Output all entries exactly as they appear and skip the pictures.

◆ Pixel coordinate grounding data:
-.-.-
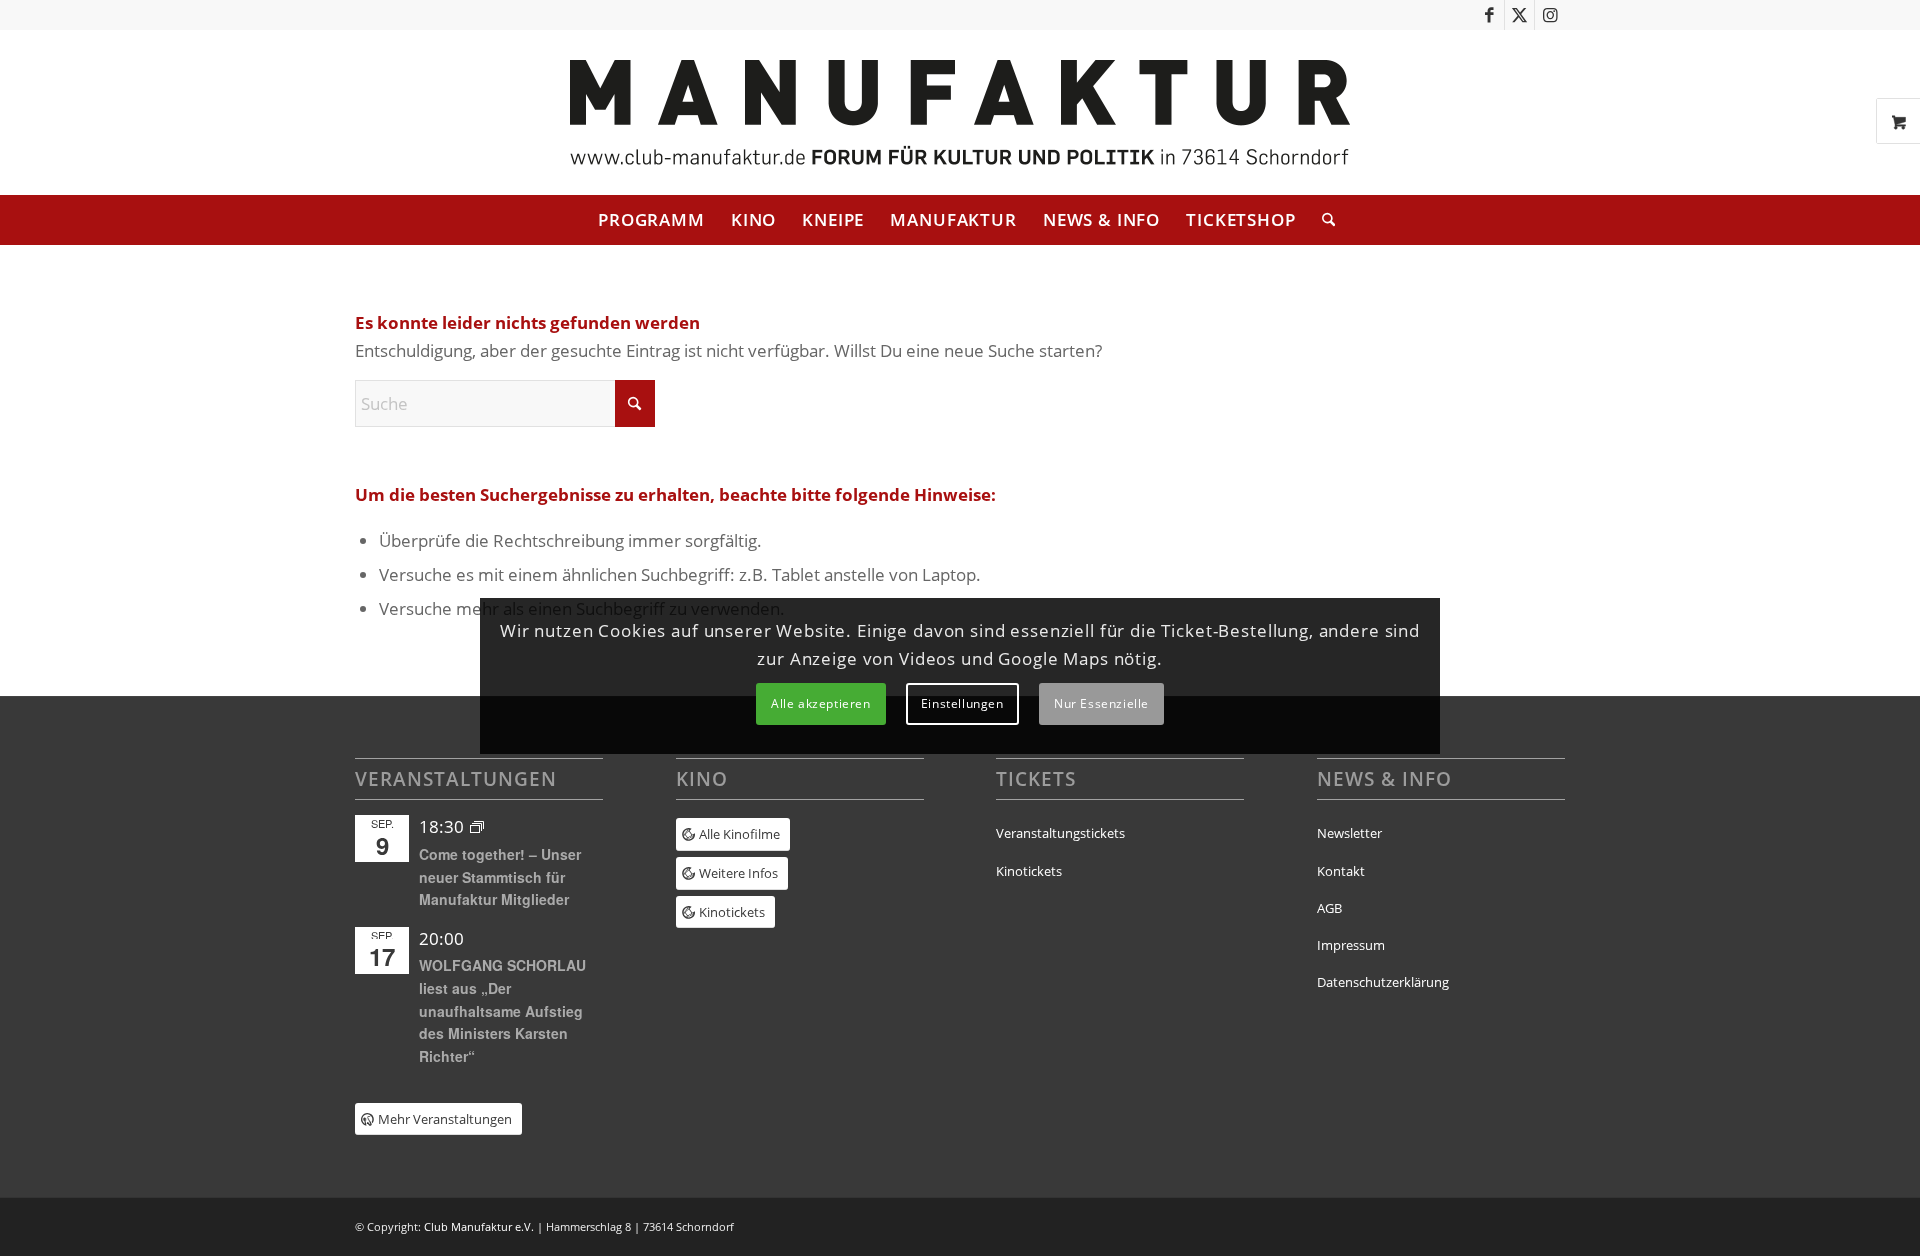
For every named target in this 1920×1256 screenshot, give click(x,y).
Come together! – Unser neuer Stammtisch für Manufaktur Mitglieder (500, 876)
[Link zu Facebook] (1489, 15)
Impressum (1351, 945)
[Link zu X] (1519, 15)
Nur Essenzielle (1101, 703)
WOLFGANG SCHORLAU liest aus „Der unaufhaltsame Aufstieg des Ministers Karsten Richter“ (502, 1010)
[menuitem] (651, 220)
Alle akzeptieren (821, 703)
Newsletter (1349, 833)
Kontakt (1341, 871)
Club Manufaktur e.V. (479, 1226)
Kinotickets (1029, 871)
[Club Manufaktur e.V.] (960, 112)
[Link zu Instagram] (1550, 15)
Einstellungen (962, 703)
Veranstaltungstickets (1060, 833)
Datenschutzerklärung (1383, 982)
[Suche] (1322, 220)
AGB (1329, 908)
-.-.-
◆ OUTPUT BELOW:
For every named target in this 1920×1256 screenshot, give click(x,y).
Come together! – Unser neuer Stammtisch für Manufaktur Mitglieder (500, 876)
[Link zu Facebook] (1489, 15)
Impressum (1351, 945)
[Link zu X] (1519, 15)
Nur Essenzielle (1101, 703)
WOLFGANG SCHORLAU liest aus „Der unaufhaltsame Aufstieg des Ministers Karsten Richter“ (502, 1010)
[menuitem] (651, 220)
Alle akzeptieren (821, 703)
Newsletter (1349, 833)
Kontakt (1341, 871)
Club Manufaktur e.V. (479, 1226)
Kinotickets (1029, 871)
[Club Manufaktur e.V.] (960, 112)
[Link zu Instagram] (1550, 15)
Einstellungen (962, 703)
Veranstaltungstickets (1060, 833)
Datenschutzerklärung (1383, 982)
[Suche] (1322, 220)
AGB (1329, 908)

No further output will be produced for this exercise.